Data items
....

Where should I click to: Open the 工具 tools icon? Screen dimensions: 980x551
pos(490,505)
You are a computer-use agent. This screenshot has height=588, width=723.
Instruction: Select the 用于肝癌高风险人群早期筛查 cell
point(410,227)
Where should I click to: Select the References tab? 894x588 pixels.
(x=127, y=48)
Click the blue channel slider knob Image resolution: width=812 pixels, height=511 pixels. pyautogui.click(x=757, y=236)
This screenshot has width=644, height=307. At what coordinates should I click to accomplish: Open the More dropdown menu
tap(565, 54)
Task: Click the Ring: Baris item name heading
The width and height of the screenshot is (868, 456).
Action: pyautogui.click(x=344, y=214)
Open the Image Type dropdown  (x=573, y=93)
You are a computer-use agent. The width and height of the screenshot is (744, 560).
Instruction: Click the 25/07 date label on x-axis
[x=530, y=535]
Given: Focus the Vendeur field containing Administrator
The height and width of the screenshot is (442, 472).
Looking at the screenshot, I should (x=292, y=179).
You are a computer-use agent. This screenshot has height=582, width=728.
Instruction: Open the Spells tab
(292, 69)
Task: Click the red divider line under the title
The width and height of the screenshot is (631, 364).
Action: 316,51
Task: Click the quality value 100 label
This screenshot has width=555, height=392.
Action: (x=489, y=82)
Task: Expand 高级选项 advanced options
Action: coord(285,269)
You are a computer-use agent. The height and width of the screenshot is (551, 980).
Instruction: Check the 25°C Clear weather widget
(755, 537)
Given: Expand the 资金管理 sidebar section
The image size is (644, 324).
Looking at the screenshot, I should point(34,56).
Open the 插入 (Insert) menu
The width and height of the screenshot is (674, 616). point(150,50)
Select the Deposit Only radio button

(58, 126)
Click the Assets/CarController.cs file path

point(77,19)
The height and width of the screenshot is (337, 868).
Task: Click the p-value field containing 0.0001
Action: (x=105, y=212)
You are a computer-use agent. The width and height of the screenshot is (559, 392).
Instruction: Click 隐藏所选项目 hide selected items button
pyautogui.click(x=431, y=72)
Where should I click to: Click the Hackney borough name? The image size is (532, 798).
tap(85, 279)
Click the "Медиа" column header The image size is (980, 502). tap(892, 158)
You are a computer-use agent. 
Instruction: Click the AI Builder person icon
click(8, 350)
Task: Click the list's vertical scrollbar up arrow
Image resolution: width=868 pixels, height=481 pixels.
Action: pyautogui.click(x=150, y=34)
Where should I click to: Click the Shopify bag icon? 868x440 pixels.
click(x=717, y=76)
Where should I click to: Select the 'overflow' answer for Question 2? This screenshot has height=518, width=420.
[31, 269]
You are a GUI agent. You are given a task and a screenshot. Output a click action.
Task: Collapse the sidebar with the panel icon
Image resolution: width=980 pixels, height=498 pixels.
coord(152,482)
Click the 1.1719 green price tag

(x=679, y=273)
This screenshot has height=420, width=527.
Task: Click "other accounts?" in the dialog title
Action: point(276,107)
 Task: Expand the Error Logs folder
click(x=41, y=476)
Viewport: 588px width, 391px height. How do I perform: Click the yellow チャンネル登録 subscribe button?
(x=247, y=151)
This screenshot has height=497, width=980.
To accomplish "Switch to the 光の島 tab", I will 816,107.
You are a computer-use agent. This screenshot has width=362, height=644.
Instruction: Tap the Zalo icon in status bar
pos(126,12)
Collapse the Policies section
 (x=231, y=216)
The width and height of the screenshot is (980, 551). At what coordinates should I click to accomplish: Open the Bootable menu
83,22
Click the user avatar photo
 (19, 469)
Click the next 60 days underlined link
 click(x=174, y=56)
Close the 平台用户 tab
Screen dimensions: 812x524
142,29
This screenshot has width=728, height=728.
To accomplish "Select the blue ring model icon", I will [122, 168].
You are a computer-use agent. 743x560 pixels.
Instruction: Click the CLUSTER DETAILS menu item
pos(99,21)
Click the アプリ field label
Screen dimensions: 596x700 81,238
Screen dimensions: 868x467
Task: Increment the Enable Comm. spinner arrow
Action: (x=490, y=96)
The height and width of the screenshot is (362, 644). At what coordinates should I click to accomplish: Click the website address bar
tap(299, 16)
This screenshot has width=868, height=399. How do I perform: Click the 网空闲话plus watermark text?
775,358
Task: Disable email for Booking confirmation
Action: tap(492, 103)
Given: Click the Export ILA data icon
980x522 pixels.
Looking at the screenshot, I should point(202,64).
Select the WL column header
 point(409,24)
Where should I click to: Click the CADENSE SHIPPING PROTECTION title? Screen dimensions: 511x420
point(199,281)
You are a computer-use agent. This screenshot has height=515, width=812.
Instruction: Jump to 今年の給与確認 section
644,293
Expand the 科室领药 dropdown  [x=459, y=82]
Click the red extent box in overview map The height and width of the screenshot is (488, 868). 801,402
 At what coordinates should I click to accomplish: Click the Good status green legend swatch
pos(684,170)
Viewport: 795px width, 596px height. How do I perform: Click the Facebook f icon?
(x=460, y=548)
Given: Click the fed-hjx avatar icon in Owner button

....

## Exercise
An exact repetition of the data above is all that is needed.

## Response for this exercise
Where should I click to: Open the 工具 tools icon? Screen dimensions: 980x551
pos(490,505)
You are a computer-use agent. This screenshot has height=588, width=723.
Instruction: Select the 用于肝癌高风险人群早期筛查 cell
point(410,227)
Where should I click to: Select the References tab? 894x588 pixels.
(x=127, y=48)
Click the blue channel slider knob Image resolution: width=812 pixels, height=511 pixels. pyautogui.click(x=757, y=236)
This screenshot has width=644, height=307. At what coordinates should I click to accomplish: Open the More dropdown menu
tap(565, 54)
Task: Click the Ring: Baris item name heading
The width and height of the screenshot is (868, 456).
Action: pyautogui.click(x=344, y=214)
Open the Image Type dropdown  (x=573, y=93)
You are a computer-use agent. The width and height of the screenshot is (744, 560).
Instruction: Click the 25/07 date label on x-axis
[x=530, y=535]
Given: Focus the Vendeur field containing Administrator
The height and width of the screenshot is (442, 472).
Looking at the screenshot, I should (x=292, y=179).
You are a computer-use agent. This screenshot has height=582, width=728.
Instruction: Open the Spells tab
(292, 69)
Task: Click the red divider line under the title
The width and height of the screenshot is (631, 364).
Action: 316,51
Task: Click the quality value 100 label
This screenshot has width=555, height=392.
Action: (x=489, y=82)
Task: Expand 高级选项 advanced options
Action: coord(285,269)
You are a computer-use agent. The height and width of the screenshot is (551, 980).
Instruction: Check the 25°C Clear weather widget
(755, 537)
Given: Expand the 资金管理 sidebar section
The image size is (644, 324).
Looking at the screenshot, I should point(34,56).
Open the 插入 (Insert) menu
The width and height of the screenshot is (674, 616). point(150,50)
Select the Deposit Only radio button

(58, 126)
Click the Assets/CarController.cs file path

point(77,19)
The height and width of the screenshot is (337, 868).
Task: Click the p-value field containing 0.0001
Action: (x=105, y=212)
You are a computer-use agent. The width and height of the screenshot is (559, 392).
Instruction: Click 隐藏所选项目 hide selected items button
pyautogui.click(x=431, y=72)
Where should I click to: Click the Hackney borough name? The image size is (532, 798).
tap(85, 279)
Click the "Медиа" column header The image size is (980, 502). tap(892, 158)
You are a computer-use agent. 
Instruction: Click the AI Builder person icon
click(8, 350)
Task: Click the list's vertical scrollbar up arrow
Image resolution: width=868 pixels, height=481 pixels.
Action: pyautogui.click(x=150, y=34)
Where should I click to: Click the Shopify bag icon? 868x440 pixels.
click(x=717, y=76)
Where should I click to: Select the 'overflow' answer for Question 2? This screenshot has height=518, width=420.
[31, 269]
You are a GUI agent. You are given a task and a screenshot. Output a click action.
Task: Collapse the sidebar with the panel icon
Image resolution: width=980 pixels, height=498 pixels.
coord(152,482)
Click the 1.1719 green price tag

(x=679, y=273)
This screenshot has height=420, width=527.
Task: Click "other accounts?" in the dialog title
Action: point(276,107)
 Task: Expand the Error Logs folder
click(x=41, y=476)
Viewport: 588px width, 391px height. How do I perform: Click the yellow チャンネル登録 subscribe button?
(x=247, y=151)
This screenshot has height=497, width=980.
To accomplish "Switch to the 光の島 tab", I will 816,107.
You are a computer-use agent. This screenshot has width=362, height=644.
Instruction: Tap the Zalo icon in status bar
pos(126,12)
Collapse the Policies section
 (x=231, y=216)
The width and height of the screenshot is (980, 551). At what coordinates should I click to accomplish: Open the Bootable menu
83,22
Click the user avatar photo
 (19, 469)
Click the next 60 days underlined link
 click(x=174, y=56)
Close the 平台用户 tab
Screen dimensions: 812x524
142,29
This screenshot has width=728, height=728.
To accomplish "Select the blue ring model icon", I will [122, 168].
You are a computer-use agent. 743x560 pixels.
Instruction: Click the CLUSTER DETAILS menu item
pos(99,21)
Click the アプリ field label
Screen dimensions: 596x700 81,238
Screen dimensions: 868x467
Task: Increment the Enable Comm. spinner arrow
Action: (x=490, y=96)
The height and width of the screenshot is (362, 644). At what coordinates should I click to accomplish: Click the website address bar
tap(299, 16)
This screenshot has width=868, height=399. How do I perform: Click the 网空闲话plus watermark text?
775,358
Task: Disable email for Booking confirmation
Action: tap(492, 103)
Given: Click the Export ILA data icon
980x522 pixels.
Looking at the screenshot, I should point(202,64).
Select the WL column header
 point(409,24)
Where should I click to: Click the CADENSE SHIPPING PROTECTION title? Screen dimensions: 511x420
point(199,281)
You are a computer-use agent. This screenshot has height=515, width=812.
Instruction: Jump to 今年の給与確認 section
644,293
Expand the 科室领药 dropdown  [x=459, y=82]
Click the red extent box in overview map The height and width of the screenshot is (488, 868). 801,402
 At what coordinates should I click to accomplish: Click the Good status green legend swatch
pos(684,170)
Viewport: 795px width, 596px height. How do I perform: Click the Facebook f icon?
(x=460, y=548)
Given: Click the fed-hjx avatar icon in Owner button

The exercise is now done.